Sembrerà incredibile, ma era ed è così, Perché quel processo di spending review – di valutazione cioè della spesa pubblica – è morto con la fine dell’esecutivo Prodi. Intervenne il mantra del federalismo fiscale, che proprio su una diversa dislocazione e spesa delle risorse pubbliche era imperniato, e la cosa finì lì.

Come andò quell’esperienza? Tanto per dire: la Regione Lazio ignorava in sostanza i suoi livelli di spesa, quindi non li comunicò a Sartor. Altre quattro Regioni – tutte nel Mezzogiorno – tenevano e probabilmente tengono ancora oggi una contabilità a spanne. Con il vertice della Calabria, dove si spende (e spande) senza alcun controllo né rendiconto.

Ad onor del vero, il successivo ministro all’Economia, Giulio Tremonti, adottò un metodo assai spiccio che bypassava la valutazione stessa della spesa: tagliò. Ve li ricordate i “tagli lineari”? Significava: si spende il 10% in meno, senza guardare al come ma solo al quanto. Metodo sbagliato, dunque, ma giusto se si voleva recuperare immediatamente determinate somme.

Ora si ritorna al recente passato. Il premier Mario Monti ha affidato al ministro per i Rapporti con il Parlamento, Piero Giarda, il compito di verificare il finanziamento dei servizi alle amministrazioni centrali. Insomma, fare i conti di casa su circa 100 miliardi di euro che lo Stato spende per far funzionare la sua burocrazia “centrale”.

Lo Stato, di soldi in un anno ne spende ben di più: circa 800 miliardi di euro, di cui una settantina solo di interessi passivi sull’enorme debito pubblico che abbiamo. Ora si comincia dal voler verificare i contratti di fornitura di beni e servizi che scadranno da qui al prossimo anno, e a valutare alcuni programmi di spesa esistenti e considerati non proprio prioritari.

«Il processo di riordino dell’intera spesa pubblica richiederà anni», ha dichiarato il ministro Giarda. Già non è facile capire come si disperde il fiume delle nostre tasse nei mille rivoli di spesa pubblica; figurarsi poi se sarà facile capire la qualità stessa di quella spesa. Soprattutto se, nel frattempo, non si manterrà inalterata l’occhiuta attenzione verso la spesa stessa che un governo tecnico può avere, e uno politico magari un po’ meno.
------------
(I tuoi compiti)
a - Secondo il brano sulla spesa pubblica, quanto spende lo Stato in un anno?
b - Riporta dal brano sulla spesa pubblica il tratto che comincia con "Come andò quell’esperienza?" e prosegue fino a "controllo né rendiconto.".

(Dati forniti)
------------
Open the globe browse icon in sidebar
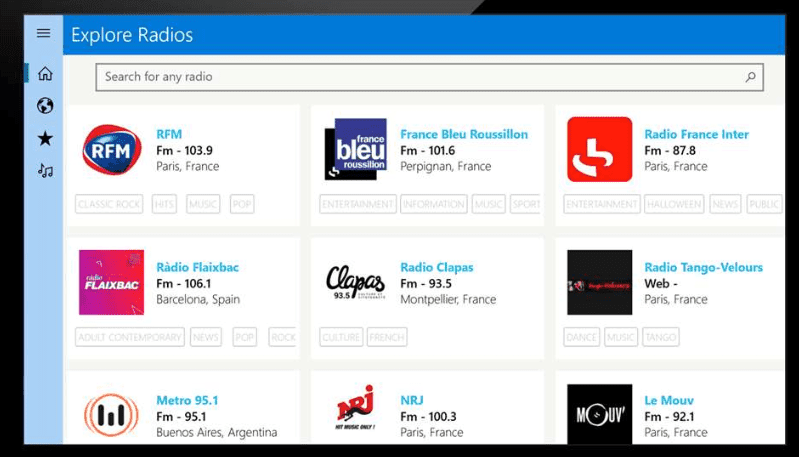The height and width of the screenshot is (457, 799). (44, 106)
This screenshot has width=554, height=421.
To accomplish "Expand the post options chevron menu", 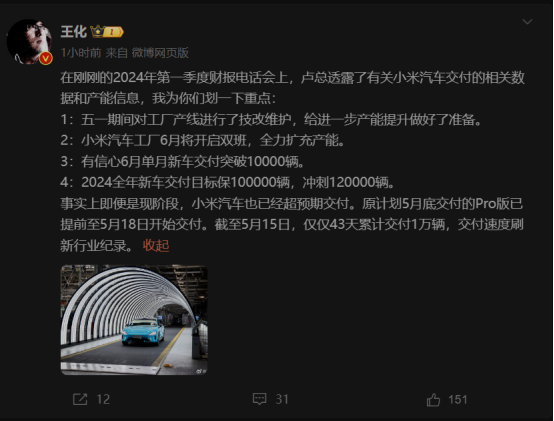I will point(527,22).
------------
(Le soluzioni)
a - Circa 800 miliardi di euro.

b -
Come andò quell’esperienza? Tanto per dire: la Regione Lazio ignorava in sostanza i suoi livelli di spesa, quindi non li comunicò a Sartor. Altre quattro Regioni – tutte nel Mezzogiorno – tenevano e probabilmente tengono ancora oggi una contabilità a spanne. Con il vertice della Calabria, dove si spende (e spande) senza alcun controllo né rendiconto.